> _Problem set_
1 > Rewrite the Enel subsidiaries excerpt from the words "Enel Green Power Panamá, S.R.L. is" through "remaining 49.94% interest.", putting "hydroelectric plant" in place of "hydropower plant".
2 > Decide whether each statement below agrees with the Enel subsidiaries excerpt, answering yes or no and quoting the words that settle it. (a) The solar facilities of Enel Solar, S.R.L. have a total aggregate installed capacity of 62 MW. (b) The Government of Panama holds a majority interest in Enel Fortuna S.A. (c) Energía y Servicios South America S.p.A. fully owns Enel Green Power Costa Rica S.A.

Enel Green Power Panamá, S.R.L. is a holding company that holds the ownership interests in the generation companies that EGP Central and South America currently owns in Panama.

 

Enel Fortuna S.A.

 

Enel Fortuna S.A. is a generation company that owns the Fortuna hydropower plant in Panama with a total installed capacity of 300 MW. Enel Green Power Panamá, S.R.L. holds a 50.06% interest in Enel Fortuna S.A., and the Government of Panama holds the remaining 49.94% interest.

 

Enel Solar, S.R.L.

 

Enel Solar, S.R.L is a generation company that owns the Estrella Solar, Milton Solar, Chiriquí, Sol Real, Solar Caldera, Solar David, and Vista Alegre solar facilities in Panama with a total aggregate installed capacity of 62 MW.

 

Generadora Solar Tolé, S.R.L.

 

Generadora Solar Tolé, S.R.L is a project company that owns the Jagüito solar project under construction in Panama. It consists of a 13 MW solar power plant with an expected total installed capacity of 13 MW.

 

Peru

 

Enel Green Power Perú S.A.C.

 

Enel Green Power Perú S.A.C. is a holding company that holds the ownership interests in the generation companies that EGP Central and South America currently owns in Peru.

 

Argentina

 

Enel Green Power Argentina S.A.

 

Enel Green Power Argentina S.A. is a holding company that holds the ownership interests in the generation company that EGP Central and South America currently owns in Argentina.

 

Energía y Servicios South America S.p.A.

 

Energía y Servicios South America S.p.A. is a Chilean holding company that holds minority ownership interests in Enel Green Power Argentina S.A. and Enel Green Power Panamá, S.R.L., the holding companies of the generation companies in Argentina and Panama, respectively, and a 100% ownership interest in Enel Green Power Costa Rica S.A., the Costa Rican holding company for the generation companies in Costa Rica.

> _Dataset excerpts_
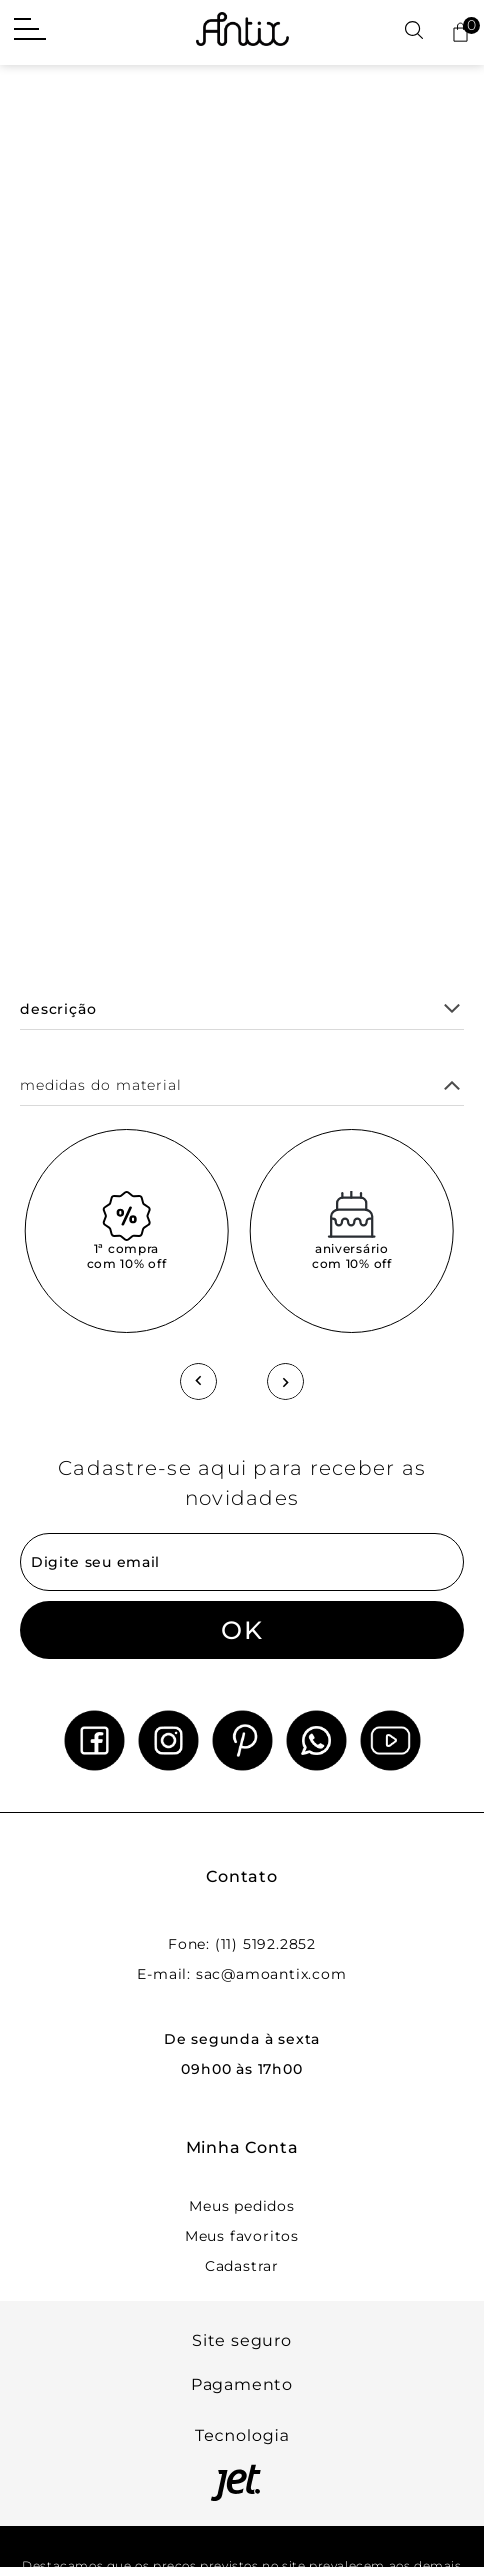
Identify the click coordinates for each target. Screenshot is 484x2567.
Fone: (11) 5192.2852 (242, 1944)
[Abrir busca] (414, 31)
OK (242, 1630)
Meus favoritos (242, 2236)
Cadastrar (242, 2266)
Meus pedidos (242, 2206)
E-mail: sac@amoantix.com (241, 1974)
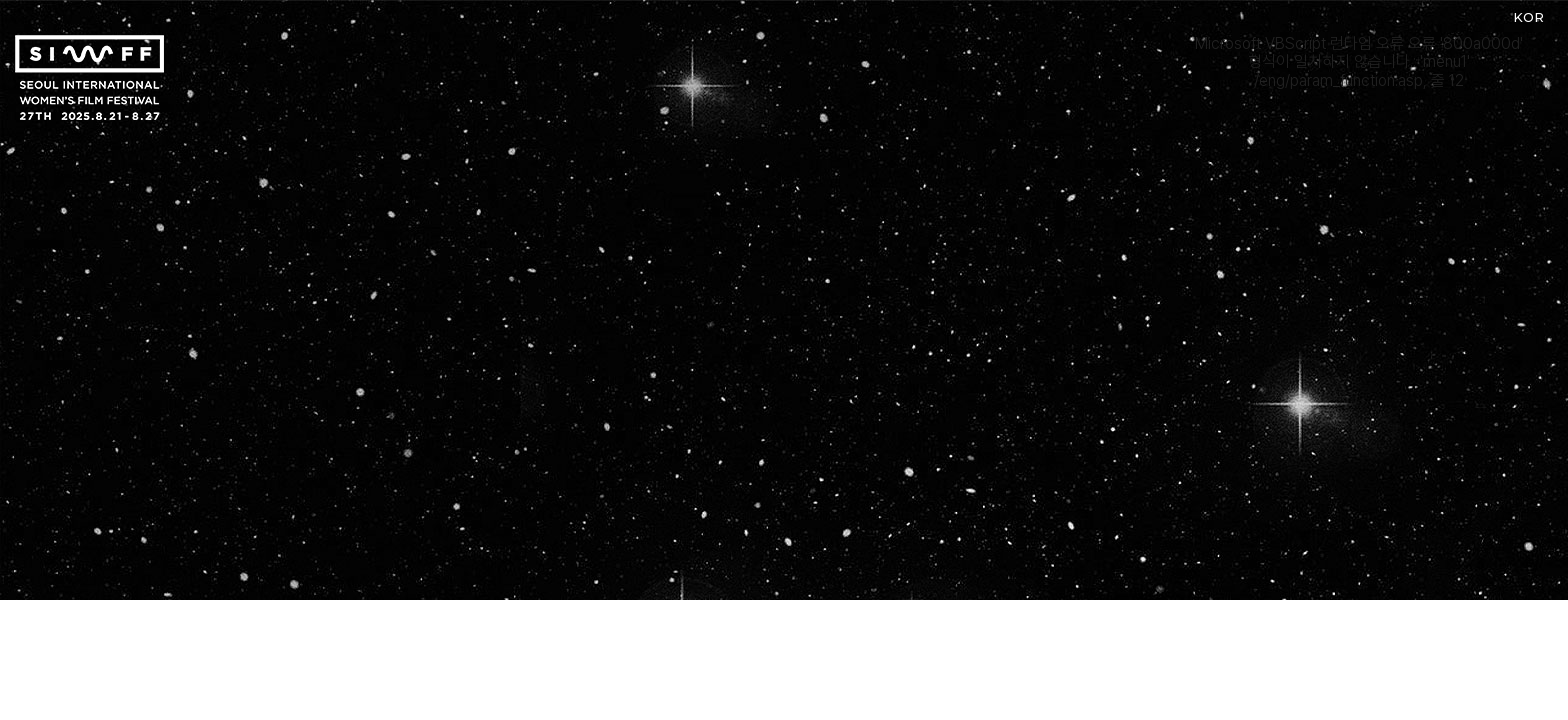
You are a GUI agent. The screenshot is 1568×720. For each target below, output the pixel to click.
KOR (1528, 17)
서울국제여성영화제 (89, 77)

> _Results for the exercise_
1 >
Enel Green Power Panamá, S.R.L. is a holding company that holds the ownership interests in the generation companies that EGP Central and South America currently owns in Panama.

 

Enel Fortuna S.A.

 

Enel Fortuna S.A. is a generation company that owns the Fortuna hydroelectric plant in Panama with a total installed capacity of 300 MW. Enel Green Power Panamá, S.R.L. holds a 50.06% interest in Enel Fortuna S.A., and the Government of Panama holds the remaining 49.94% interest.

2 >
(a) Yes: "with a total aggregate installed capacity of 62 MW."
(b) No: "Enel Green Power Panamá, S.R.L. holds a 50.06% interest in Enel Fortuna S.A., and the Government of Panama holds the remaining 49.94% interest."
(c) Yes: "a 100% ownership interest in Enel Green Power Costa Rica S.A."